Problem to work on
Each line of the data needs to be transcribed exactly.

Material for the task
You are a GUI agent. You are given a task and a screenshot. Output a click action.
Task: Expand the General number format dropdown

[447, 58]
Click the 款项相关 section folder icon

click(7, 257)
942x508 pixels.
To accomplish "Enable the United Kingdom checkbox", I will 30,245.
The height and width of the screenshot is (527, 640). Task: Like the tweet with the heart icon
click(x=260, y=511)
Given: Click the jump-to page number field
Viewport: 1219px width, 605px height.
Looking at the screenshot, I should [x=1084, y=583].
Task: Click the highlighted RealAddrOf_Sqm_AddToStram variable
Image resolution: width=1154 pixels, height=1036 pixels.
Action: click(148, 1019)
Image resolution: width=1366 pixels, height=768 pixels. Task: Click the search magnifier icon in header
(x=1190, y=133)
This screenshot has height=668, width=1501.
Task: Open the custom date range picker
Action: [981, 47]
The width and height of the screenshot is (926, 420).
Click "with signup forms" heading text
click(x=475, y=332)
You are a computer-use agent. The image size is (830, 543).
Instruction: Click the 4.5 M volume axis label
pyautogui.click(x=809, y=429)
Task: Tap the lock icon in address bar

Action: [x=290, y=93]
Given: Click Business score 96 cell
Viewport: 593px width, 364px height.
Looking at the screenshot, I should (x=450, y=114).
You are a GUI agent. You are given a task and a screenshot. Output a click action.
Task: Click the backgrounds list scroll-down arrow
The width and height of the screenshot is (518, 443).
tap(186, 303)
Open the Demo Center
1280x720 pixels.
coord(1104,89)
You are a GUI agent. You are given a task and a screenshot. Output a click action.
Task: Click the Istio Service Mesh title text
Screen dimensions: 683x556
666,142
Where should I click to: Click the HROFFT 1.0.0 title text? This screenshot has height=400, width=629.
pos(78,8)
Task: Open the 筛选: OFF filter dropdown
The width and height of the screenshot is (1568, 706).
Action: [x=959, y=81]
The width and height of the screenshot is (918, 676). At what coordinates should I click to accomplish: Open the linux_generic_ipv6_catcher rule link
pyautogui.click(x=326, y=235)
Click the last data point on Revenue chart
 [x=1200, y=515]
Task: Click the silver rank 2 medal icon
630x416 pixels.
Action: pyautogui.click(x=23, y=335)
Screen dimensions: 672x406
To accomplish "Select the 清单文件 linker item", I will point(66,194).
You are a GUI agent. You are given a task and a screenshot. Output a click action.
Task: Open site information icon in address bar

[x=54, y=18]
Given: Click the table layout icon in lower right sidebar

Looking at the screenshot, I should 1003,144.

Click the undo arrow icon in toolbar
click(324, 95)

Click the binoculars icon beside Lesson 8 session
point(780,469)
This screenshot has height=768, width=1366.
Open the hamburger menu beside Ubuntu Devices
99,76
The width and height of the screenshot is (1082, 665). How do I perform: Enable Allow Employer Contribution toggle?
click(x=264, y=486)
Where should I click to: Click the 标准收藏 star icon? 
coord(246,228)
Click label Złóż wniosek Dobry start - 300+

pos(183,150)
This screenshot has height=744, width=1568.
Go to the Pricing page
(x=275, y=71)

Answer to the problem
You are a GUI agent. You are given a task and a screenshot. Output a click action.
Task: Expand the General number format dropdown

[447, 58]
Click the 款项相关 section folder icon

click(7, 257)
942x508 pixels.
To accomplish "Enable the United Kingdom checkbox", I will 30,245.
The height and width of the screenshot is (527, 640). Task: Like the tweet with the heart icon
click(x=260, y=511)
Given: Click the jump-to page number field
Viewport: 1219px width, 605px height.
Looking at the screenshot, I should [x=1084, y=583].
Task: Click the highlighted RealAddrOf_Sqm_AddToStram variable
Image resolution: width=1154 pixels, height=1036 pixels.
Action: click(148, 1019)
Image resolution: width=1366 pixels, height=768 pixels. Task: Click the search magnifier icon in header
(x=1190, y=133)
This screenshot has height=668, width=1501.
Task: Open the custom date range picker
Action: [981, 47]
The width and height of the screenshot is (926, 420).
Click "with signup forms" heading text
click(x=475, y=332)
You are a computer-use agent. The image size is (830, 543).
Instruction: Click the 4.5 M volume axis label
pyautogui.click(x=809, y=429)
Task: Tap the lock icon in address bar

Action: [x=290, y=93]
Given: Click Business score 96 cell
Viewport: 593px width, 364px height.
Looking at the screenshot, I should (x=450, y=114).
You are a GUI agent. You are given a task and a screenshot. Output a click action.
Task: Click the backgrounds list scroll-down arrow
The width and height of the screenshot is (518, 443).
tap(186, 303)
Open the Demo Center
1280x720 pixels.
coord(1104,89)
You are a GUI agent. You are given a task and a screenshot. Output a click action.
Task: Click the Istio Service Mesh title text
Screen dimensions: 683x556
666,142
Where should I click to: Click the HROFFT 1.0.0 title text? This screenshot has height=400, width=629.
pos(78,8)
Task: Open the 筛选: OFF filter dropdown
The width and height of the screenshot is (1568, 706).
Action: [x=959, y=81]
The width and height of the screenshot is (918, 676). At what coordinates should I click to accomplish: Open the linux_generic_ipv6_catcher rule link
pyautogui.click(x=326, y=235)
Click the last data point on Revenue chart
 [x=1200, y=515]
Task: Click the silver rank 2 medal icon
630x416 pixels.
Action: pyautogui.click(x=23, y=335)
Screen dimensions: 672x406
To accomplish "Select the 清单文件 linker item", I will point(66,194).
You are a GUI agent. You are given a task and a screenshot. Output a click action.
Task: Open site information icon in address bar

[x=54, y=18]
Given: Click the table layout icon in lower right sidebar

Looking at the screenshot, I should 1003,144.

Click the undo arrow icon in toolbar
click(324, 95)

Click the binoculars icon beside Lesson 8 session
point(780,469)
This screenshot has height=768, width=1366.
Open the hamburger menu beside Ubuntu Devices
99,76
The width and height of the screenshot is (1082, 665). How do I perform: Enable Allow Employer Contribution toggle?
click(x=264, y=486)
Where should I click to: Click the 标准收藏 star icon? 
coord(246,228)
Click label Złóż wniosek Dobry start - 300+

pos(183,150)
This screenshot has height=744, width=1568.
Go to the Pricing page
(x=275, y=71)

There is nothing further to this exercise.